True, Third Edition is definitely a more radical reorganisation of the game system than any previous version. It still, however, possesses all of the features that define Dungeons & Dragons, and they are recognisably derived from those features in all previous editions of the game.
 


BroccoliRage said:
I'm 26, but I've been playing D&D a long time, too. And when I see something ebing called D&D that seems to me to be more of a usurper of the crown (at least 2e kept the similiarities), I refuse to bend my knee to it. If you feel my protest is petty, fine; all the more reason it should not offend you.

I've been playing D&D longer than you have been alive. 3e is D&D in my extremely extensive experience. There can be no doubt that some things were changed, but less changed in the shift from 2e to 3e than changed in the shift from OD&D to 1e AD&D. If OD&D and 1e AD&D were both D&D, 3e is just as much D&D as either of them.
 

Storm Raven said:
I've been playing D&D longer than you have been alive. 3e is D&D in my extremely extensive experience. There can be no doubt that some things were changed, but less changes in the shift from 2e to 3e than changed in the shift from OD&D to 1e AD&D.


With reasoning like that, who can possibly argue?

Relax, buddy. Don't have a coronary.
 

BroccoliRage said:
With reasoning like that, who can possibly argue?

If OD&D, AD&D 1e and AD&D 2e, and Moldvay and Holmes and so on are all D&D, what is the distinction between D&D and 3e? It can't be differences in the system, because 3e D&D is arguably closer to AD&D 1e than OD&D or the various other versions of BD&D that were put out. Is it feel? I find the feel of 3e to be very similar to that of 1e, a system which you probably missed when it was the new one, since you were 9 when AD&D 2e came out.

It isn't the "grognards" who don't think 3e is D&D, most of the 35+ year old gamers I know regard 3e D&D as the best version of D&D ever produced, and the assertion that it is "not D&D" would simply draw derisive laughter.
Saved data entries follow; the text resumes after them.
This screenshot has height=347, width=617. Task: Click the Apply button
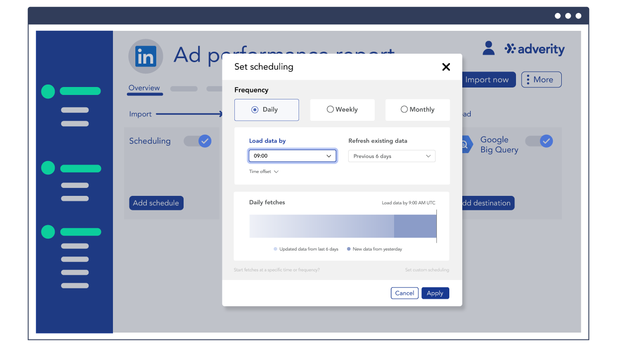435,293
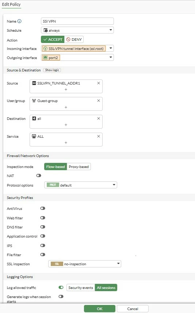Enable the IPS profile switch
This screenshot has width=195, height=313.
[x=43, y=245]
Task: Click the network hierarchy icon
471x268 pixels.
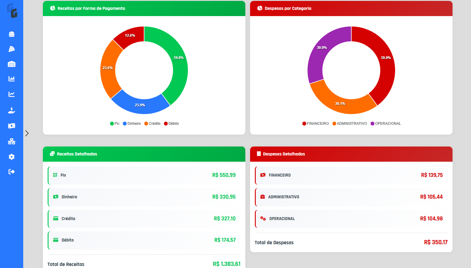Action: (12, 141)
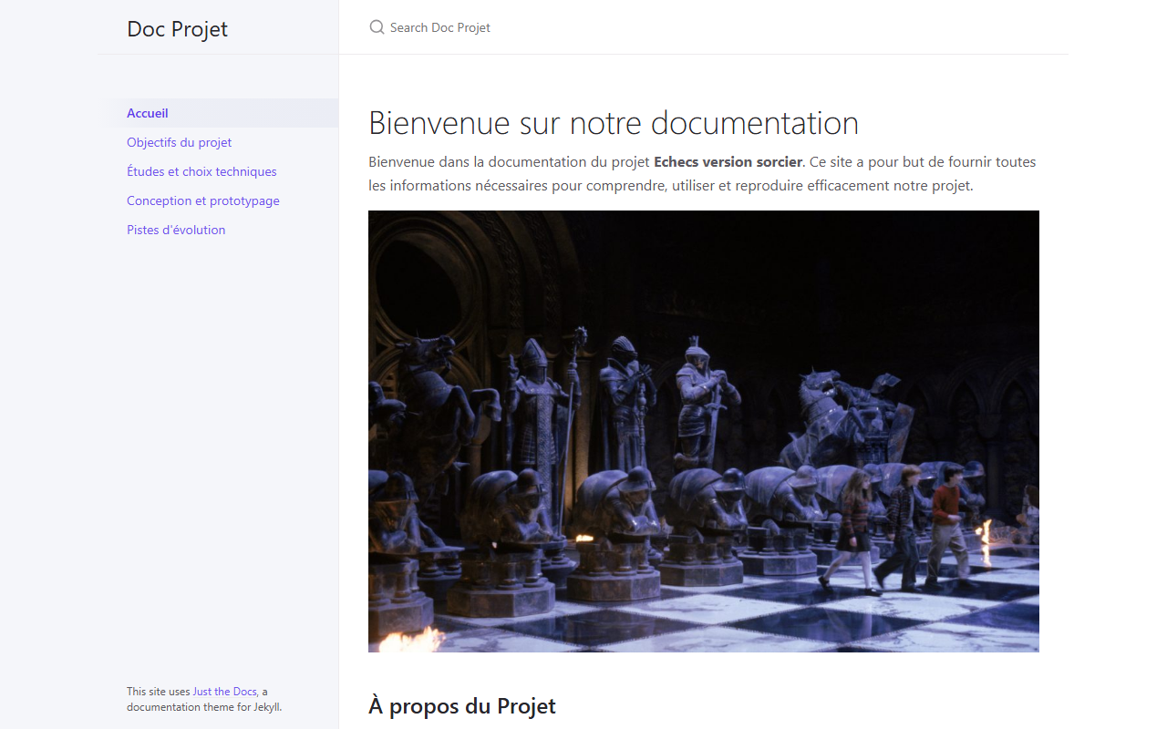Focus the Search Doc Projet field

pos(703,27)
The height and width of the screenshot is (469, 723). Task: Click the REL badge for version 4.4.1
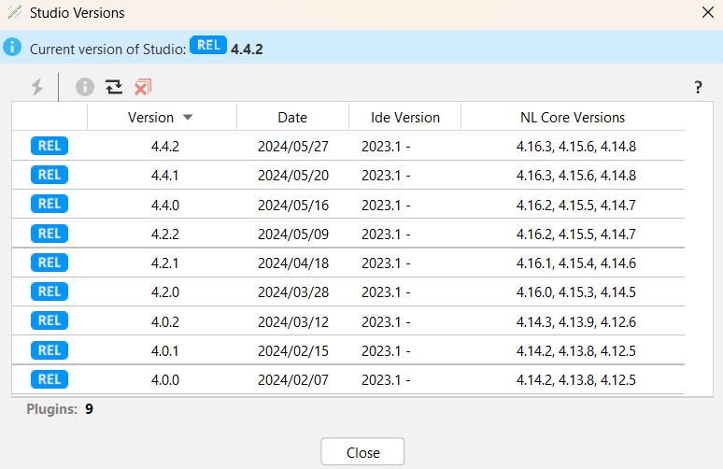[50, 175]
Relax, buddy. Don't have a coronary.

That would be a doubtful outcome. Unless laughing too hard at your claims brought one on.
 

It isn't the "grognards" who don't think 3e is D&D, most of the 35+ year old gamers I know regard 3e D&D as the best version of D&D ever produced, and the assertion that it is "not D&D" would simply draw derisive laughter.
I guess it depends on the circles in which one travels. . . .
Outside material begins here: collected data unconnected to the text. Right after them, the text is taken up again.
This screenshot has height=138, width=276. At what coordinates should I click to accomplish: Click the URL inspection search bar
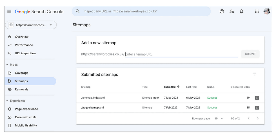click(141, 12)
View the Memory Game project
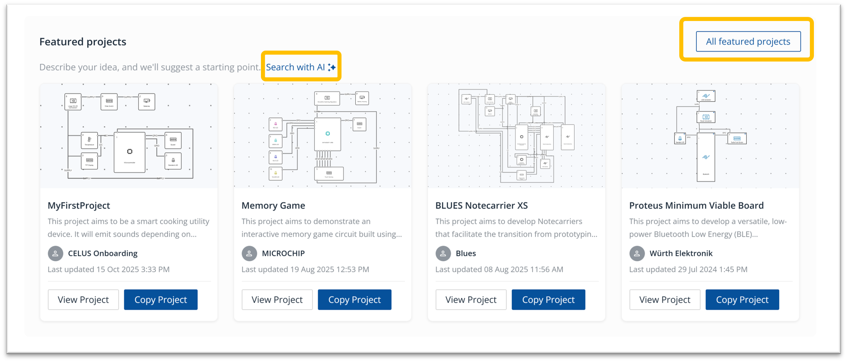Viewport: 847px width, 362px height. click(x=277, y=300)
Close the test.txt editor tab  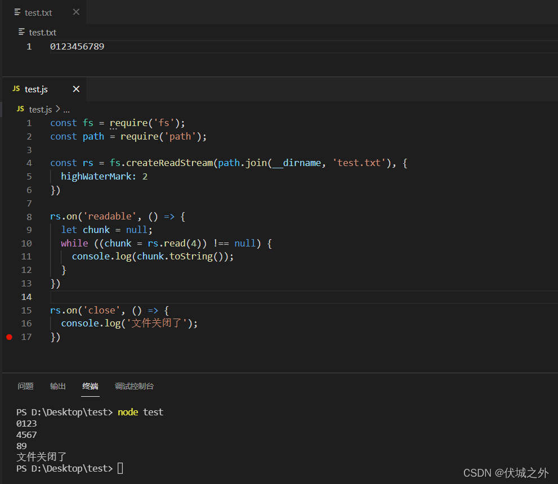pos(76,12)
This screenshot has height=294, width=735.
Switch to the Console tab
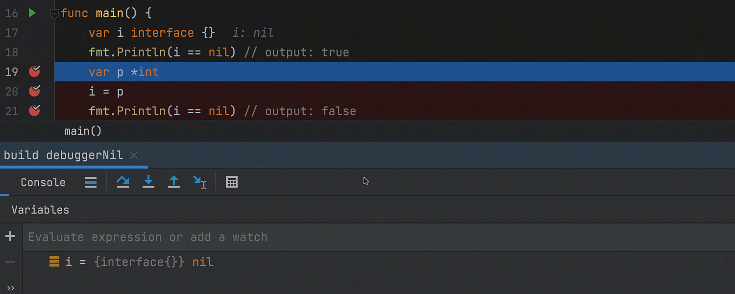pos(43,182)
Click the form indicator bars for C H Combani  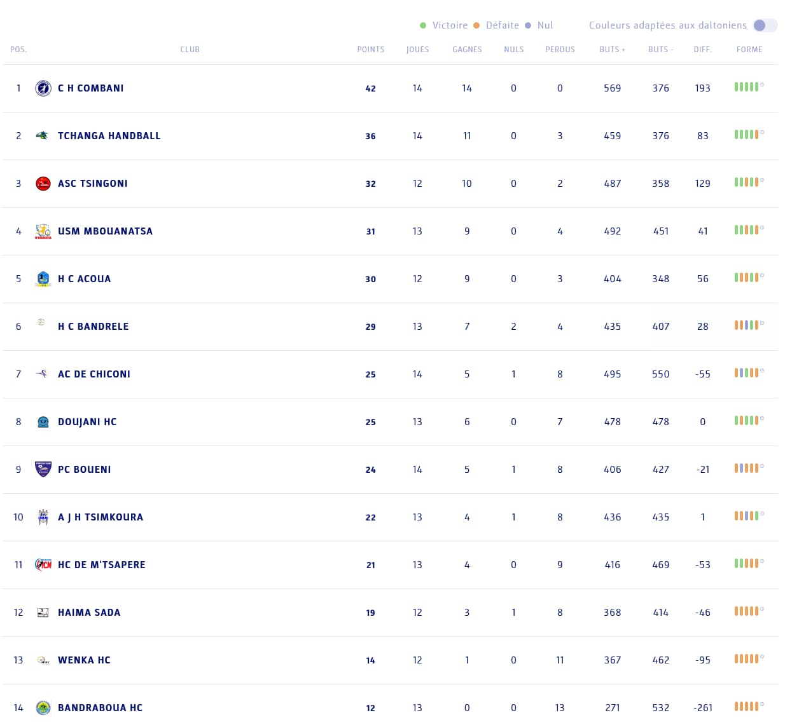747,87
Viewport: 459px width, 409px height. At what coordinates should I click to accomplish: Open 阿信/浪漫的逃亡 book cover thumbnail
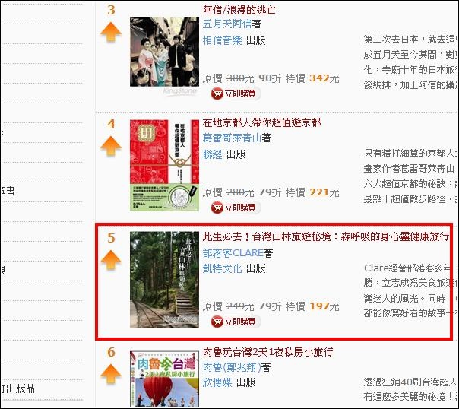pyautogui.click(x=164, y=52)
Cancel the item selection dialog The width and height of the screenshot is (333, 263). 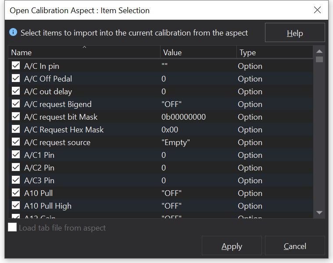tap(295, 246)
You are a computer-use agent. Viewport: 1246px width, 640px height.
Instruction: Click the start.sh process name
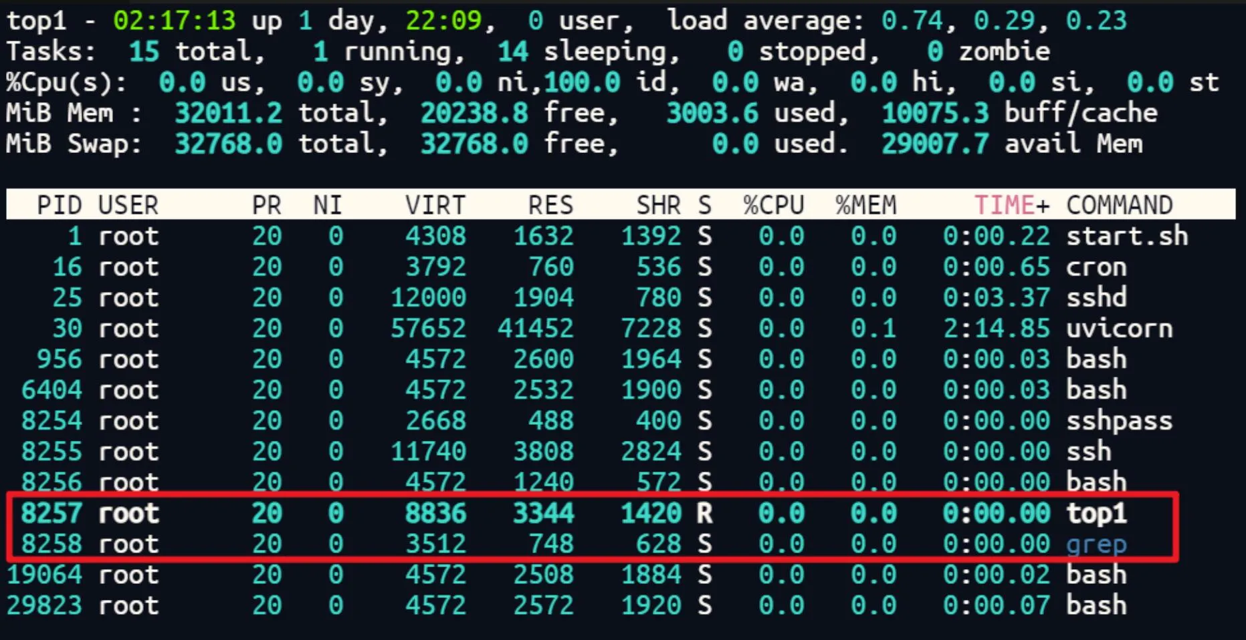1126,236
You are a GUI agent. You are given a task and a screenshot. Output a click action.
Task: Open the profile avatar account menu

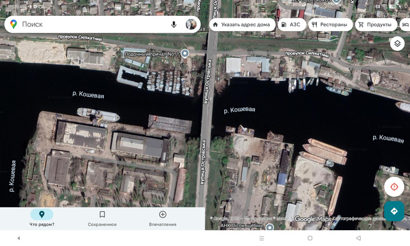[191, 25]
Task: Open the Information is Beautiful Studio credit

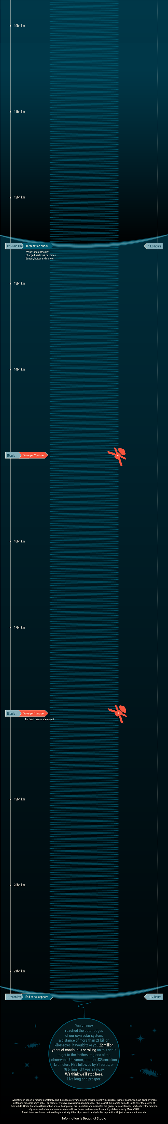Action: 84,1118
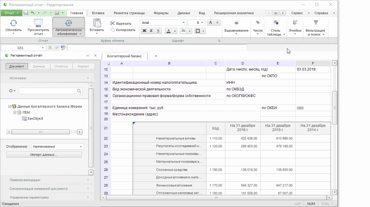Click the Импорт данных button
370x207 pixels.
click(44, 155)
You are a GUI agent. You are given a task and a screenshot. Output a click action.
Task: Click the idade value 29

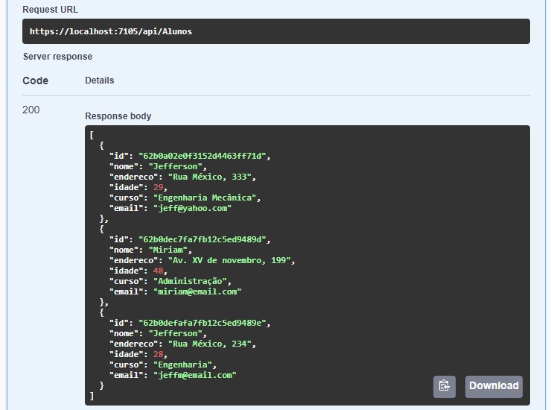click(x=158, y=188)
What if one says (with good evidence, mind you) that the features of D&D are: exponential experience-point tables, undeveloped or under-developed skill system, demi-human class- and level-limits, descending AC, no critical hits, non-unified die-rolling mechanics, thieves, etc.?
 

BroccoliRage said:
BESTEST.


I like all D&D, and I like the non-fantasy d20 stuff as well. 2e is a perfectly fine system. In some ways, it surpasses 1e. I agree, though, much of the Player's Option stuff is way outthere and potentially game breaking. The psionics combat system is fantastic, however, for 2e. Mental THAC0 is awesome.

I allow all versions of (A)D&D at my table, including variants and close kin like Hackmaster, The Arcanum, and Dragonfist. That's because all of these systems can be run simultaneously. If d20 were compatible, I would run that too. I like giving my players a large amount of options.

Wow. (in a good way) I'm surprised you don't see 3.x as D&D, at least from a mechanistic point of view. I can see why from a flavor/setting paradigm point of view but not the mechanics.

Is it the accumulation of changes, even if streamlining and keeping the core?

Is it the feats? I first thought the feats made it a bit too much like GURPS, but I came to view feats as the special abilities certain classes always had (e.g., the Paladin's Lay on Hands) but now there was a mechanism to build basically your own class by choosing these abilities. Now not just the special classes get them but even the base fighter could get some. It really didn't strike me as too differnet then, just a generalization and application of the theory that had already been put into practice.

Of course with all this why there seems to be no end to class proliferatin I don't know; but that isn't unique to 3.x e if you are willing to go with 2e and UA. Just curious, since I don't see the big mechanistic step in substance from the directions taken in between 1985 and 3.x; but maybe it is a lot of little ones that in aggregate do that do it.